Riesen Kopf mit extrem großem Kiemendeckel ohne Hechelzähne - dahinter ein verhältnismäßig kleiner Körper... ideale Bedingungen für den *Kiemendeckelgriff*! #6


----------



## Torsk_SH (25. November 2007)

*AW: Wie Dorsche landen???*

Moin!

Meistens nehme ich die Dorschies garnicht erst an Bord sonder hake sie im Wasser ab.
Soll dann doch mal einer mit benutze ich einen kleinen Waatkescher der wenig Platz wegnimmt oder lande Ihn per Hand durch einen festen Nackengriff.


----------



## Freelander (25. November 2007)

*AW: Wie Dorsche landen???*

Mit ner Harpunenspitze in den Dorsch Leib jagen und dann den Fender an einer Leine,die an der Spitze angebunden ist über Bord werfen und den Dorsch sich müde kämpfen lassen.Danach den Dorsch mit dem Davids oder ner Handankerwinde an Bord hieven.|supergri|supergri|supergri

Ist na klar nur Spaß.:vik:

Ich lande die Dorsche zu 90%mit der Hand allerdings ist mein Freibord auch keine 70cm hoch.


----------



## Nordlicht (25. November 2007)

*AW: Wie Dorsche landen???*

Vom einfachen kleinen Angelboot geht es entweder mit der Hand oder einem Kescher mit weiten Maschen am besten.
Gaff ist da völlig überflüssig #d


----------



## j.Breithardt (25. November 2007)

*AW: Wie Dorsche landen???*



Nordlicht schrieb:


> Vom einfachen kleinen Angelboot geht es entweder mit der Hand oder einem Kescher mit weiten Maschen am besten.
> Gaff ist da völlig überflüssig #d


 

Wenn ich einen großen Dorsch gaffen muß (kommt äusserst
selten vor,normal reicht ein Kescher),dann mit dem Gaff ins
Maul und durch den Unterkiefer haken.Diese Fische lassen
sich in der Regel auch zurück setzen.

Gruß

Jürgen


----------



## Meeresangler_Schwerin (25. November 2007)

*AW: Wie Dorsche landen???*

Die meisten Fische lande ich im Boot mit der Hand. Wenn ein großer Dorsch mal sehr schlecht gehakt ist so das er gleich abfallen könnte dann nehme ich ein kleines Handgaff welches ich geziehlt und genau im Unterkiefer setzen kann.
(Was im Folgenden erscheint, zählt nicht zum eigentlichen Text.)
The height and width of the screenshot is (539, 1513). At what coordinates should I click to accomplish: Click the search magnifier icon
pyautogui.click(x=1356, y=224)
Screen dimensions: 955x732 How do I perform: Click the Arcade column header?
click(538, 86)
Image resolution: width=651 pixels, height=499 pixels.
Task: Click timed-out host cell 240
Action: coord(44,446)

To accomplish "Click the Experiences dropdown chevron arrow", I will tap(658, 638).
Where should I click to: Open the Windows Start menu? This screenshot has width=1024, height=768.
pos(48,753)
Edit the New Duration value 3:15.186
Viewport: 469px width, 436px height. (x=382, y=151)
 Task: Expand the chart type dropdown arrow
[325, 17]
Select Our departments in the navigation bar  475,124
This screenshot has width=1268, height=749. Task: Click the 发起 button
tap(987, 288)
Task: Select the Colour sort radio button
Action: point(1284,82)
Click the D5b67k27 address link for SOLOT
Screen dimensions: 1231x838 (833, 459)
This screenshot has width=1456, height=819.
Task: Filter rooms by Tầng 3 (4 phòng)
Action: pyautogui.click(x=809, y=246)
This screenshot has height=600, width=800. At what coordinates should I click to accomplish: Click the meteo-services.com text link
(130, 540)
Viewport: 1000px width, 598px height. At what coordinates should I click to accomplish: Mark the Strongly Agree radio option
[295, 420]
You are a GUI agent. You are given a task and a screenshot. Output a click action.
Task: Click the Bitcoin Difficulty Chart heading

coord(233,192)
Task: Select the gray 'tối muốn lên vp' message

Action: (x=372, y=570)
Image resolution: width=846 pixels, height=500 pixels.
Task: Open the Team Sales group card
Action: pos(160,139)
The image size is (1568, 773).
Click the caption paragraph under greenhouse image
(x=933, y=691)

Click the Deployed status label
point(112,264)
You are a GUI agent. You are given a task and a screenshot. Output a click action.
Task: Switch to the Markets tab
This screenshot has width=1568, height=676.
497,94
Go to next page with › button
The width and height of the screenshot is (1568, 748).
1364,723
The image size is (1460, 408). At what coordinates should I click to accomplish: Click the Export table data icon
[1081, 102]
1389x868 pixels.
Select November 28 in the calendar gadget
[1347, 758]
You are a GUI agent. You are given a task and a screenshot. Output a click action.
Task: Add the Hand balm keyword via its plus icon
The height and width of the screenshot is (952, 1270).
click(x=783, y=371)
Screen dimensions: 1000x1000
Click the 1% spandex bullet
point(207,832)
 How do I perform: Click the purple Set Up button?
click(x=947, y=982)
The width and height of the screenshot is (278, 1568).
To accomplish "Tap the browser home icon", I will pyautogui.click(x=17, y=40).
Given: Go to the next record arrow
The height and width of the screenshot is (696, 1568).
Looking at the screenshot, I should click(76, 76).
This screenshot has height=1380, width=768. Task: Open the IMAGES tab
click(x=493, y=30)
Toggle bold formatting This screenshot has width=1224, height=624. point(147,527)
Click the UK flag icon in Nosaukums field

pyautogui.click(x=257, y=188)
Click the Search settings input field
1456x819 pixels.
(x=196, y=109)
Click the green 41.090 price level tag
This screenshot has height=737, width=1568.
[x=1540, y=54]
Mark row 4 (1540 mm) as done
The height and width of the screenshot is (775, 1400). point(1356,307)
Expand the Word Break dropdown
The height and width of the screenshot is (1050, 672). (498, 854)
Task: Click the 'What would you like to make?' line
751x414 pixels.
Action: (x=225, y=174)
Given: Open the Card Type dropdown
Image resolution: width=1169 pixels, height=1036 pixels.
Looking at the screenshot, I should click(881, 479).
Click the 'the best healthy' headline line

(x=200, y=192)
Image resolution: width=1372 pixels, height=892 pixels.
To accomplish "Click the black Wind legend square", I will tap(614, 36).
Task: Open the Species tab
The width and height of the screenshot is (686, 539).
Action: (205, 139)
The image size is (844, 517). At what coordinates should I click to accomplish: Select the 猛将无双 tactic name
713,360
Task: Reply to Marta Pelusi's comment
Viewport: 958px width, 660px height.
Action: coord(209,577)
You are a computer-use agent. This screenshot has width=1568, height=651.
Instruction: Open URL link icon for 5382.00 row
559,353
Das tut dem Fisch nicht weh. Einen Kescher habe ich aber auch immer dabei, der kommt nur selten zum Einsatz weil die Handlandung am schonendsten ist.
Ein Gaff in die Filets kloppen macht doch keiner mit Absicht und wenn dann sicher nur auf dem Kutter wo man mit der langen Gaffstange gar nicht richtig ziehlen kann. Aber mit Übung bekommt ein guter "Gaffer" auch das hin und gafft den Fisch im Kopfbereich.


----------



## PureContact (25. November 2007)

*AW: Wie Dorsche landen???*



j.Breithardt schrieb:


> Wenn ich einen großen Dorsch gaffen muß (kommt äusserst
> selten vor,normal reicht ein Kescher),dann mit dem Gaff ins
> Maul und durch den Unterkiefer haken.Diese Fische lassen
> sich in der Regel auch zurück setzen.
> ...





Gegaffte Fische zurücksetzen, ich weiß ja nich!


----------



## Master Hecht (25. November 2007)

*AW: Wie Dorsche landen???*

Ein Gaff in die Filets kloppen macht doch keiner mit Absicht und wenn dann sicher nur auf dem Kutter wo man mit der langen Gaffstange gar nicht richtig ziehlen kann. Aber mit Übung bekommt ein guter "Gaffer" auch das hin und gafft den Fisch im Kopfbereich.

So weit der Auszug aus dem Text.